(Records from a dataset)

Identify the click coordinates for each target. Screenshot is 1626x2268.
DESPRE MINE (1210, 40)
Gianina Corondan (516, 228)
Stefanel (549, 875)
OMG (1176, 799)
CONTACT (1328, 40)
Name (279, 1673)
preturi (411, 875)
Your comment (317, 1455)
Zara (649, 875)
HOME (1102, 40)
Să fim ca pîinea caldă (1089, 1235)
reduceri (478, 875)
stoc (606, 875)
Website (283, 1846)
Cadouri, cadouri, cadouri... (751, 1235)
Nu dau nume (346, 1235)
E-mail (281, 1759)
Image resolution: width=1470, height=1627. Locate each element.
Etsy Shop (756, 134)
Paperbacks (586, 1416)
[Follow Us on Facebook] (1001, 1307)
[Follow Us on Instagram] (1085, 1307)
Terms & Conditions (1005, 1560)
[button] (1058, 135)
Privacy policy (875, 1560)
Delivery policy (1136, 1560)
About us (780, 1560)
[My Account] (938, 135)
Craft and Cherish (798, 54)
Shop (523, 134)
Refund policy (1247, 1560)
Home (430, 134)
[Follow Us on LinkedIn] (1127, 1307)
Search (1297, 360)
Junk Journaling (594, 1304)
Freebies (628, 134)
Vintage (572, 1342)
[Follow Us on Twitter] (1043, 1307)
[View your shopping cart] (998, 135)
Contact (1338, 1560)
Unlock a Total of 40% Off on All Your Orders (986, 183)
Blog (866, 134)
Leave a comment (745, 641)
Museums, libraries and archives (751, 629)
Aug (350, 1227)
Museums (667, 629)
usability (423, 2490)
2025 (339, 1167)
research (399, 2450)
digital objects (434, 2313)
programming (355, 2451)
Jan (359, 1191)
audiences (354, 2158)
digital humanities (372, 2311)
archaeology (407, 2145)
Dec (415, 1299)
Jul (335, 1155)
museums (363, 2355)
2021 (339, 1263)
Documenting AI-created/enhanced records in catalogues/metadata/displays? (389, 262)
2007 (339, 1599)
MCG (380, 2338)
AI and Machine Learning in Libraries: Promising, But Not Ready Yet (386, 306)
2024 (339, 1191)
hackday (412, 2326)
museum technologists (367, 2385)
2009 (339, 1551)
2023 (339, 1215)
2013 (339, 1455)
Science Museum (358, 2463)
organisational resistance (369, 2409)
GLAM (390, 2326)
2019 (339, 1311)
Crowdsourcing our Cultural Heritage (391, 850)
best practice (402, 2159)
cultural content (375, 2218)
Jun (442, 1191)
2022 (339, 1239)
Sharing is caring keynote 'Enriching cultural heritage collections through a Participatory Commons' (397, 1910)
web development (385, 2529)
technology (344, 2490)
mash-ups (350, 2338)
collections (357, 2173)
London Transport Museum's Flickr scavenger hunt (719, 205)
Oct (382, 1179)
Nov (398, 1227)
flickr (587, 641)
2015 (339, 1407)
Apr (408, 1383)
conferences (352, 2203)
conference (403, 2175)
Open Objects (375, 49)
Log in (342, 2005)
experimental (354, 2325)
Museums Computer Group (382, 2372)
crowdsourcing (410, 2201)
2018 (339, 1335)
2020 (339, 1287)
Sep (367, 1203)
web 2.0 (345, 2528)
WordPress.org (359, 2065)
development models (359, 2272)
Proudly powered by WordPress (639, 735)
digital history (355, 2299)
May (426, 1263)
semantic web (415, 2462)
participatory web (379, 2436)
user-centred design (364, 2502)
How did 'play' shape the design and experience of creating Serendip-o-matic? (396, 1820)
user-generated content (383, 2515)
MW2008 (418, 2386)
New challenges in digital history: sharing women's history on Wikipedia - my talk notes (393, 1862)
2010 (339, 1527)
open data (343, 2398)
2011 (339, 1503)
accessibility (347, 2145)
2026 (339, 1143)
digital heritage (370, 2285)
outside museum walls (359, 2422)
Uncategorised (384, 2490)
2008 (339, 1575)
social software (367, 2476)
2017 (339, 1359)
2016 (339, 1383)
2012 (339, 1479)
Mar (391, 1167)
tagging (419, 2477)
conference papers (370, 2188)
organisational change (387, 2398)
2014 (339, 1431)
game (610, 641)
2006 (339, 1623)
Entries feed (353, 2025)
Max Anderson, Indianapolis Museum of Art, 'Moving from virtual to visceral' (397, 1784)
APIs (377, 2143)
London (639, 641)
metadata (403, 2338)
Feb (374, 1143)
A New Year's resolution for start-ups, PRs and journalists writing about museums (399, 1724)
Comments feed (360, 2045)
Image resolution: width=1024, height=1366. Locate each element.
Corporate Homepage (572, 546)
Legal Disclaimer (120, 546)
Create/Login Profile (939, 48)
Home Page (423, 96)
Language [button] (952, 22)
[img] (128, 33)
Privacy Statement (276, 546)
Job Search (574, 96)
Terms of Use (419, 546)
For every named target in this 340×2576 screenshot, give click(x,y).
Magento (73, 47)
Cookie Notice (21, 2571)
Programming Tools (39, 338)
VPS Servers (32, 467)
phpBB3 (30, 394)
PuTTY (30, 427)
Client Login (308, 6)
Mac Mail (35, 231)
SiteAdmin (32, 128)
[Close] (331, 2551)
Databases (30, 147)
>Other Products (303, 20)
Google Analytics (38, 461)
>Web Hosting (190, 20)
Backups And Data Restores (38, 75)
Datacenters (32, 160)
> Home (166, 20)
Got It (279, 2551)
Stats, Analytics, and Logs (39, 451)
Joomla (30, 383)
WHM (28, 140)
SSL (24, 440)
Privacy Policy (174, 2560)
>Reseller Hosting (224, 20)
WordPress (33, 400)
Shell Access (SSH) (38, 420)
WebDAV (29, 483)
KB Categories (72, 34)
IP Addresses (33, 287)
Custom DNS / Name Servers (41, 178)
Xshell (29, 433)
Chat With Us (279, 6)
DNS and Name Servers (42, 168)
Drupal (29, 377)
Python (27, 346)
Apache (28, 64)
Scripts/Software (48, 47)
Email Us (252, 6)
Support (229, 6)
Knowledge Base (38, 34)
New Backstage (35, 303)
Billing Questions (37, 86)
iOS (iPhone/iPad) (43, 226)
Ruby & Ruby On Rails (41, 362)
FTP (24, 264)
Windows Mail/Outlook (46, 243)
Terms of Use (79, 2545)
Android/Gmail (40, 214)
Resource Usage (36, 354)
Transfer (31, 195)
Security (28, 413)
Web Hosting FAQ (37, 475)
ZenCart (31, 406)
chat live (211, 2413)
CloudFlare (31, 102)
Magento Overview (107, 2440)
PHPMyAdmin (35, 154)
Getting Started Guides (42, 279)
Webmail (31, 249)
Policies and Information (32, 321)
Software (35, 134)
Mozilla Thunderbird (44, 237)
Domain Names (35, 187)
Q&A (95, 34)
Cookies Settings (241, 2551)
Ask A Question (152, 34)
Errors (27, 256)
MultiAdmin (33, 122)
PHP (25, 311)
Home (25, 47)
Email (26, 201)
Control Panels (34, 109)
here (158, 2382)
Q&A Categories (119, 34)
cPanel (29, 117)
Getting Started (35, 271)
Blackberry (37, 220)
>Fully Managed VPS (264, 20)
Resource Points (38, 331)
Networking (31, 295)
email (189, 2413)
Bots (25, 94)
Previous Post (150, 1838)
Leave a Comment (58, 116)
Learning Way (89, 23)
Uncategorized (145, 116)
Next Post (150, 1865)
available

> [DESCRIPTION OF THE TASK]: Count every line of the data in which the word "resolution" appears, and report only the total.

> [REPLY TO THE TASK]: 3